- **RECORDED INFORMATION**:
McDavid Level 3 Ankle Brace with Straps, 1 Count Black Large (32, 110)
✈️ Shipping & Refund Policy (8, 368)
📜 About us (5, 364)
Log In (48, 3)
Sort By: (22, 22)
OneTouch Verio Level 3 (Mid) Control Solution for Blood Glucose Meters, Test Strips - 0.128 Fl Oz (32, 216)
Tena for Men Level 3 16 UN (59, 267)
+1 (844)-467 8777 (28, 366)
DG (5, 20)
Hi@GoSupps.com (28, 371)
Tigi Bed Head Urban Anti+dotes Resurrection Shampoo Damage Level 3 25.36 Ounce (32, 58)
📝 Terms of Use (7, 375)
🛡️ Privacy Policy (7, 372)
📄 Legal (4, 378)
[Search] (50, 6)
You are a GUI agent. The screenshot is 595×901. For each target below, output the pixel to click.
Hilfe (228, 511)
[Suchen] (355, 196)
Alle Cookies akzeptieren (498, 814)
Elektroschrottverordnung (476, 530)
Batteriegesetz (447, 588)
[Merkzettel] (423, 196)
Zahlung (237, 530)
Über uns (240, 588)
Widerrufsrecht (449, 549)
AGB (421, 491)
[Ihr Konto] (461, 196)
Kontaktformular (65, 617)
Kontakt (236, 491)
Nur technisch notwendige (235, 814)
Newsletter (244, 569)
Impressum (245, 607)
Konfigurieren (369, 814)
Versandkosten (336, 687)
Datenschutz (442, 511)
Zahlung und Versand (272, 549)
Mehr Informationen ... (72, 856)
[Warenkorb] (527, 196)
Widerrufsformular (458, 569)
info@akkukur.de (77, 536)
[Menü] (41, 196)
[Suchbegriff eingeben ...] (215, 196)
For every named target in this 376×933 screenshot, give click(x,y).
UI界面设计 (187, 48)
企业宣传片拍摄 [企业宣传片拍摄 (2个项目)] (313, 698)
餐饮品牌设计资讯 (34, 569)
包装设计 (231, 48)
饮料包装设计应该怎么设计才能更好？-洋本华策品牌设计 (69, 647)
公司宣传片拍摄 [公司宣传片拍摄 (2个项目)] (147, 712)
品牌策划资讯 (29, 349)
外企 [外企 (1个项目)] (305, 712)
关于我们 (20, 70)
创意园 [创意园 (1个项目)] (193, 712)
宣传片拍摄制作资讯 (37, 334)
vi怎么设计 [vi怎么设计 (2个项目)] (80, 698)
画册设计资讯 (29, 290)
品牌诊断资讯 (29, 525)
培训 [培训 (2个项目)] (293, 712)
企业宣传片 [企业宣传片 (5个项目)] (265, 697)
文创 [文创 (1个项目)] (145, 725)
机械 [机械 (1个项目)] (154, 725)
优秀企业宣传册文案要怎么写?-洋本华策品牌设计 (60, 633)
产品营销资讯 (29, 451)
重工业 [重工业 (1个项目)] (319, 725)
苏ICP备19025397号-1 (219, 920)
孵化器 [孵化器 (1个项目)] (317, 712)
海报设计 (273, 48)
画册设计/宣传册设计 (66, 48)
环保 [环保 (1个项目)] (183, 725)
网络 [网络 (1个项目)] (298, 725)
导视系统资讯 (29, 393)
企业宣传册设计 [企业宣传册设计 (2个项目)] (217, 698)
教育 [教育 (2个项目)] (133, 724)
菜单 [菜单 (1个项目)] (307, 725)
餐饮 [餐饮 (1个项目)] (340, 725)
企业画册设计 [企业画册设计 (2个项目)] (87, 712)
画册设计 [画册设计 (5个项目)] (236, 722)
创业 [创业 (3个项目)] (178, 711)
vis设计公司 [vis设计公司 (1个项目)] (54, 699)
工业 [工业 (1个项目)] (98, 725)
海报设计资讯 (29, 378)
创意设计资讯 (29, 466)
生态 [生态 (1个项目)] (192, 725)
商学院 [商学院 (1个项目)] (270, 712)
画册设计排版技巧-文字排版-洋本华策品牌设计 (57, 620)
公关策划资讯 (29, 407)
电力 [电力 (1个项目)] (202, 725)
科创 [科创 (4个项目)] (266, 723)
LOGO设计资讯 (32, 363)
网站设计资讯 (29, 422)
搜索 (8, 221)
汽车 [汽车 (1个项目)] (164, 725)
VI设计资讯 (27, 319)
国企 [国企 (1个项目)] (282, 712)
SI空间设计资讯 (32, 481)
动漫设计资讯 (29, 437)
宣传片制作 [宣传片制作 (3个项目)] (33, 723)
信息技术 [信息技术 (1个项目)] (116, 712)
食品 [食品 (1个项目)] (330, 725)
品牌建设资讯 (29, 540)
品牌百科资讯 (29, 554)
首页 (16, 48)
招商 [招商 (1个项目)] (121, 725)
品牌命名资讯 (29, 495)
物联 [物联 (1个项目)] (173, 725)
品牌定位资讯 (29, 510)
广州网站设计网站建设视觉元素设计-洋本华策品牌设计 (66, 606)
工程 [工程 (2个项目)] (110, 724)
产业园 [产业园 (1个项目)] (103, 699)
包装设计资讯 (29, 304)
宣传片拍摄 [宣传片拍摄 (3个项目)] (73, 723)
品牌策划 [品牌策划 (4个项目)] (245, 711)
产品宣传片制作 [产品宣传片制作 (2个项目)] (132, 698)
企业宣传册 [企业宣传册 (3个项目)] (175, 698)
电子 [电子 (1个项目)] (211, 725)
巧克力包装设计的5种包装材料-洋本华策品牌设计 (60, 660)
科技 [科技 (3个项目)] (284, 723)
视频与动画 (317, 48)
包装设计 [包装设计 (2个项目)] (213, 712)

- **YOUR GOAL**:
Return the lines from the first one through the line containing "vis设计公司 [vis设计公司 (1个项目)] (54, 699)", inclusive, copying each without any change.

- **TASK ANSWER**:
McDavid Level 3 Ankle Brace with Straps, 1 Count Black Large (32, 110)
✈️ Shipping & Refund Policy (8, 368)
📜 About us (5, 364)
Log In (48, 3)
Sort By: (22, 22)
OneTouch Verio Level 3 (Mid) Control Solution for Blood Glucose Meters, Test Strips - 0.128 Fl Oz (32, 216)
Tena for Men Level 3 16 UN (59, 267)
+1 (844)-467 8777 (28, 366)
DG (5, 20)
Hi@GoSupps.com (28, 371)
Tigi Bed Head Urban Anti+dotes Resurrection Shampoo Damage Level 3 25.36 Ounce (32, 58)
📝 Terms of Use (7, 375)
🛡️ Privacy Policy (7, 372)
📄 Legal (4, 378)
[Search] (50, 6)
You are a GUI agent. The screenshot is 595×901. For each target below, output the pixel to click.
Hilfe (228, 511)
[Suchen] (355, 196)
Alle Cookies akzeptieren (498, 814)
Elektroschrottverordnung (476, 530)
Batteriegesetz (447, 588)
[Merkzettel] (423, 196)
Zahlung (237, 530)
Über uns (240, 588)
Widerrufsrecht (449, 549)
AGB (421, 491)
[Ihr Konto] (461, 196)
Kontaktformular (65, 617)
Kontakt (236, 491)
Nur technisch notwendige (235, 814)
Newsletter (244, 569)
Impressum (245, 607)
Konfigurieren (369, 814)
Versandkosten (336, 687)
Datenschutz (442, 511)
Zahlung und Versand (272, 549)
Mehr Informationen ... (72, 856)
[Warenkorb] (527, 196)
Widerrufsformular (458, 569)
info@akkukur.de (77, 536)
[Menü] (41, 196)
[Suchbegriff eingeben ...] (215, 196)
For every named target in this 376×933 screenshot, give click(x,y).
UI界面设计 (187, 48)
企业宣传片拍摄 [企业宣传片拍摄 (2个项目)] (313, 698)
餐饮品牌设计资讯 (34, 569)
包装设计 (231, 48)
饮料包装设计应该怎么设计才能更好？-洋本华策品牌设计 (69, 647)
公司宣传片拍摄 [公司宣传片拍摄 (2个项目)] (147, 712)
品牌策划资讯 (29, 349)
外企 [外企 (1个项目)] (305, 712)
关于我们 (20, 70)
创意园 [创意园 (1个项目)] (193, 712)
宣传片拍摄制作资讯 (37, 334)
vi怎么设计 [vi怎么设计 (2个项目)] (80, 698)
画册设计资讯 (29, 290)
品牌诊断资讯 (29, 525)
培训 [培训 (2个项目)] (293, 712)
企业宣传片 [企业宣传片 (5个项目)] (265, 697)
文创 [文创 (1个项目)] (145, 725)
机械 [机械 (1个项目)] (154, 725)
优秀企业宣传册文案要怎么写?-洋本华策品牌设计 (60, 633)
产品营销资讯 (29, 451)
重工业 [重工业 (1个项目)] (319, 725)
苏ICP备19025397号-1 (219, 920)
孵化器 [孵化器 (1个项目)] (317, 712)
海报设计 (273, 48)
画册设计/宣传册设计 (66, 48)
环保 [环保 (1个项目)] (183, 725)
网络 [网络 (1个项目)] (298, 725)
导视系统资讯 (29, 393)
企业宣传册设计 [企业宣传册设计 (2个项目)] (217, 698)
教育 [教育 (2个项目)] (133, 724)
菜单 [菜单 (1个项目)] (307, 725)
餐饮 [餐饮 (1个项目)] (340, 725)
企业画册设计 [企业画册设计 (2个项目)] (87, 712)
画册设计 [画册设计 (5个项目)] (236, 722)
创业 [创业 (3个项目)] (178, 711)
vis设计公司 [vis设计公司 (1个项目)] (54, 699)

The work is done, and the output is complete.